CRC1366

Epigenetic alterations play a crucial role in the control of cellular differentiation processes.  In the same line, we hypothesize that the differentiation of organotypic vasculature is dependent on epigenetic control mechanisms that directly impact on organ function. Notably, epigenetic studies in angiogenesis research are still in its infancy. De novo DNA methylation, one of the best-characterized epigenetic modifications, is established, maintained and remodeled by the DNA methyltransferases DNMT3A and DNMT3B. We discovered a selective high expression of Dnmt3a in mouse endothelial cells during postnatal development (one week of age) compared to endothelial cells from adult mice (eight weeks of age), and the deletion of Dnmt3a in mice results in significantly impaired postnatal angiogenesis. Yet, the role of Dnmt3a in endothelial cell biology has only been marginally addressed so far and is unknown on a genome-wide level. Furthermore, functional consequences of Dnmt3a deletion are elusive.

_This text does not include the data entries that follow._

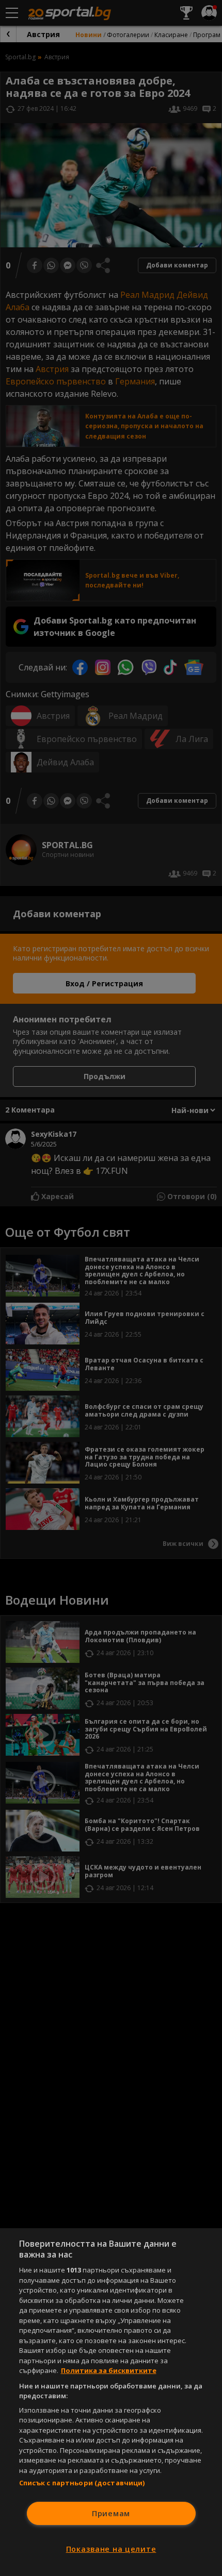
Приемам (111, 2513)
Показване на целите (111, 2549)
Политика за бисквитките (108, 2370)
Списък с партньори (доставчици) (82, 2482)
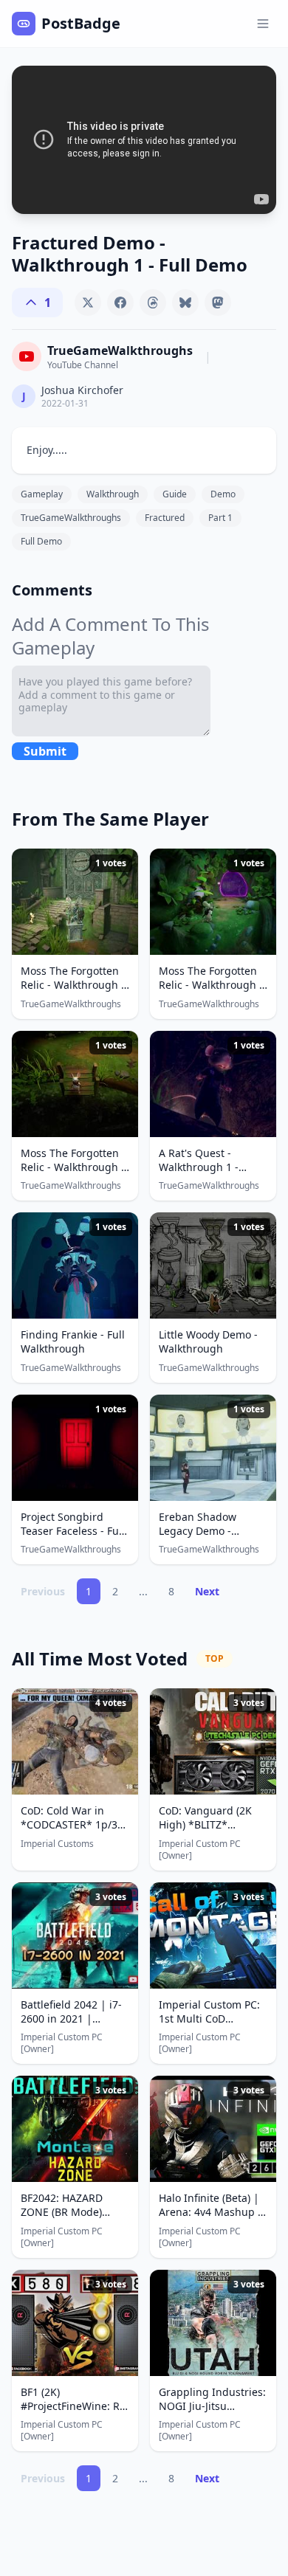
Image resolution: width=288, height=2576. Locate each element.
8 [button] (171, 1591)
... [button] (143, 1591)
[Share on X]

This research proposal aims at identifying the role of Dnmt3a in establishing organ-specific DNA methylation landscapes in endothelial cells from different organs in vivo. Together with the corresponding Dnmt3a-dependent transcriptomes, the molecular mechanisms of organ-specific Dnmt3a function in endothelial cells will be unravelled. These omics approaches will be complemented by phenotypic and functional studies demonstrating the impact of Dnmt3a on organotypic vasculature during development, adulthood and disease. Altogether, the data from project A5 will demonstrate how endothelial cell tissue specificity is regulated by epigenetic mechanisms in general and by Dnmt3a specifically and will reveal novel epigenetic regulations of organotypic vasculature during health and disease.